Via Weasel Zippers comes a provocative op-ed in the Boston Globe by Alan J. Kuperman, a professor of public affairs at the University of Texas and the author of The Limits of Humanitarian Intervention. The op-ed is titled "False pretense for war in Libya?"
Kuperman claims that President Barack Obama "grossly exaggerated the humanitarian threat" in Libya in order to justify military action there.
Last month, Obama said that U.S. military involvement in Libya was necessary in order to avoid "blood bath" and "humanitarian catastrophe."
The president said, "If we waited one more day, Benghazi . . . could suffer a massacre that would have reverberated across the region and stained the conscience of the world."
Notwithstanding the harrowing tale of alleged Libyan rape victim Iman al-Obeidi, Kuperman says that new data from Human Rights Watch paints a very different picture of what's actually happening on the ground in Libya.
But Human Rights Watch has released data on Misurata, the next-biggest city in Libya and scene of protracted fighting, revealing that Moammar Khadafy is not deliberately massacring civilians but rather narrowly targeting the armed rebels who fight against his government.
But that's Misurata. What about Benghazi?
Despite ubiquitous cellphones equipped with cameras and video, there is no graphic evidence of deliberate massacre. Images abound of victims killed or wounded in crossfire — each one a tragedy — but that is urban warfare, not genocide.
Nor did Khadafy ever threaten civilian massacre in Benghazi, as Obama alleged.
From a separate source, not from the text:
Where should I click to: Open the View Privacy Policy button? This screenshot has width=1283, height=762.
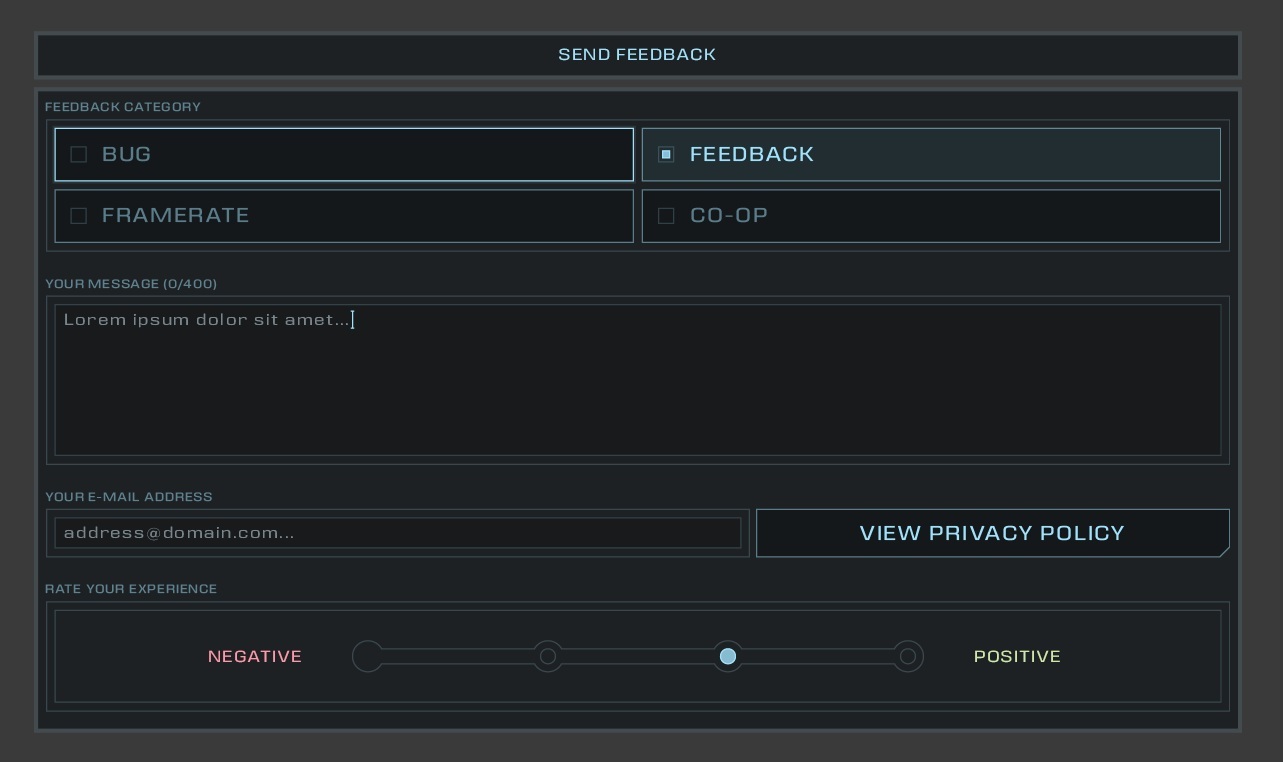991,533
The “no mercy’’ warning, of March 17, targeted rebels only, as reported by The New York Times, which noted that Libya’s leader promised amnesty for those “who throw their weapons away.’’ Khadafy even offered the rebels an escape route and open border to Egypt, to avoid a fight “to the bitter end.’’
If bloodbath was unlikely, how did this notion propel US intervention?
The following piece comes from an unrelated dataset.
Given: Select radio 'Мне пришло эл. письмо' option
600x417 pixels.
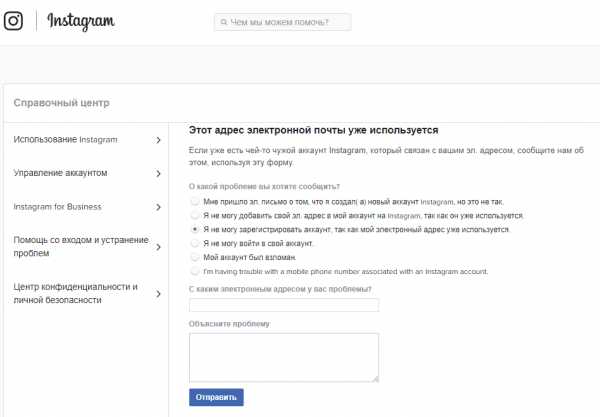Looking at the screenshot, I should (x=195, y=201).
Kuperman explains that the rebels deftly crafted the narrative of an "impending genocide" in order to sway the international community to intervene in Libya.
And it worked.
So did the president lead the U.S. into war under false humanitarian pretenses, or was he duped by the rebels? Either way, Professor Kuperman paints a rather grim picture of the president's Libya debacle. "It is hard to know whether the White House was duped by the rebels or conspired with them to pursue regime-change on bogus humanitarian grounds," he writes.